两位获奖者中,John J. Hopfield还算是物理学出身,Geoffrey E. Hinton则与传统物理学搭不上什么边。得知获奖结果后,Hinton称「I have no idea that will happen(我没想到)」,接听电话时,他正在加利福尼亚的一家廉价旅馆里,等待做核磁共振扫描。
John Hopfield 1933年出生于美国芝加哥,现任美国普林斯顿大学教授。他原本在凝聚态物理学领域,后来兴趣转向生物学和神经科学。1980年代,霍普菲尔德设计了一个以他自己名字命名的神经网络——霍普菲尔德网络,这种网络可以实现信息的「内容可寻址存储」(content-addressable memory),使每份记忆都有一个地址,并可以像人脑那样根据联想线索提取信息,而不需要像传统计算机那样完整地备份和提取信息。
瑞典皇家科学院表彰John Hopfield称,他「创建了一种联想记忆,可以存储和重构图像以及其他类型的数据模式」。
1980年代,许多物理学家都曾利用霍普菲尔德网络实现了由物理学到神经科学的跨越。他们使用理论物理中的诸多工具来分析神经网络、构建学习算法。自此,物理、生物、计算、神经科学等领域联系愈加紧密。
Geoffrey Hinton 1947年出生于英国伦敦,现为加拿大多伦多大学教授。他虽然本科在剑桥大学读过生理学和物理学,但后来转向了哲学,先拿到心理学学士学位,后在爱丁堡大学获得人工智能方向的博士学位。

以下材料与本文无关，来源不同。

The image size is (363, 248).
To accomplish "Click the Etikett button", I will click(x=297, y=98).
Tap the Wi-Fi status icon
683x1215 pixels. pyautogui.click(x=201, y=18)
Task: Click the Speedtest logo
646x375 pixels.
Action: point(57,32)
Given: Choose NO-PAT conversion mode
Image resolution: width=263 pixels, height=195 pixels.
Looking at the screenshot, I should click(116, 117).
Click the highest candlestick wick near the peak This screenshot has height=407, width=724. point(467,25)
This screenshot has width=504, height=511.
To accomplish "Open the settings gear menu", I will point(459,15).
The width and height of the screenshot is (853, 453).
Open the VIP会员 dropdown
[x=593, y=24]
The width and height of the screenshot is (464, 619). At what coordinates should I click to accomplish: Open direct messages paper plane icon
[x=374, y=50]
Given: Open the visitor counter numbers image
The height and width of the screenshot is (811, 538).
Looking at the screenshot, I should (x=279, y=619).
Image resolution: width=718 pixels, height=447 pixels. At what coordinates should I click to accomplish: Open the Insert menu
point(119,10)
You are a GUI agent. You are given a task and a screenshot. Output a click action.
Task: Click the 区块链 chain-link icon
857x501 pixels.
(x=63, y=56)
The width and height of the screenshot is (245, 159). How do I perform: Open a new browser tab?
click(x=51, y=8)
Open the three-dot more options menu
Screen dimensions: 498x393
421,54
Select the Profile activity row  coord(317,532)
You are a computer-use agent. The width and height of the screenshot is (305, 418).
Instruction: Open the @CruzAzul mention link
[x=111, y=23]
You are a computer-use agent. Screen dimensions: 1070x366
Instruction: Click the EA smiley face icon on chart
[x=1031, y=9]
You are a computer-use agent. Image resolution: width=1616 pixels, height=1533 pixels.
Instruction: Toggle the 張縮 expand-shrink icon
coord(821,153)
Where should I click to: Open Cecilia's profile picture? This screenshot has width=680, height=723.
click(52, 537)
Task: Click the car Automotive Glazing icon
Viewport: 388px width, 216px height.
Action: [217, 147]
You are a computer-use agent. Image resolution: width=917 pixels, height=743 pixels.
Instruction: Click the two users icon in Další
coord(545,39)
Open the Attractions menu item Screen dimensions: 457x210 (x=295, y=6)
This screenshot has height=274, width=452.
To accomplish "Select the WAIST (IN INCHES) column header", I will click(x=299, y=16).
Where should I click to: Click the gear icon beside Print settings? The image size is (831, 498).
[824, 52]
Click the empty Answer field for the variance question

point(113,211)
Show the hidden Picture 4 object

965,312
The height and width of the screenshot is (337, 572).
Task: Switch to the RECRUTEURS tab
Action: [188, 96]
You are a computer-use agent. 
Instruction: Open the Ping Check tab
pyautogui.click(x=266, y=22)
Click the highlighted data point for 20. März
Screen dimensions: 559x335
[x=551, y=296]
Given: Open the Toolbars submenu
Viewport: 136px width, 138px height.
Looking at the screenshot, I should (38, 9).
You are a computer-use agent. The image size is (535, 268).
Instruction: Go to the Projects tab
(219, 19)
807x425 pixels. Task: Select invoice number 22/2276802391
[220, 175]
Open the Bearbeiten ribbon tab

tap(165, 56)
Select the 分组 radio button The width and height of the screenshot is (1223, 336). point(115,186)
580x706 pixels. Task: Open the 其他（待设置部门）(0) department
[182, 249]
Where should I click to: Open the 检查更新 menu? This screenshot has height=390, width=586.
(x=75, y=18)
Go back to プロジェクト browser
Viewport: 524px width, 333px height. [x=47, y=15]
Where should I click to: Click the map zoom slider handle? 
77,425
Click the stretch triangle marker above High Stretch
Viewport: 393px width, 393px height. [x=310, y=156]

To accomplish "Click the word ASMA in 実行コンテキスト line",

Hinton最为人知的名号是「深度学习教父」,OpenAI前首席科学家Ilya Sutskever就是他的学生。2012年,Hinton和Ilya Sutskever以及他的另一位学生Alex Krizhevsky一起,向NIPS会议提交了一篇介绍AlexNet的论文,作为一个神经网络,AlexNet史无前例地将图像识别的错误率降低到了18%。
Hinton一生都在研究如何在计算机中实现「大脑式计算」,他坚持对人工神经网络的研究,即使在神经网络的历次寒冬中。1986年,他和David Rumelhart共同发表的《Learning internal representations by error-propagation》一文,将误差反向传播算法引入深度学习,使得多层神经网络可以被训练以识别图像。
瑞典皇家科学院表彰Geoffrey Hinton称,他发明了一种「可以自动发现数据属性并执行任务的方法,例如识别图片中的特定元素」。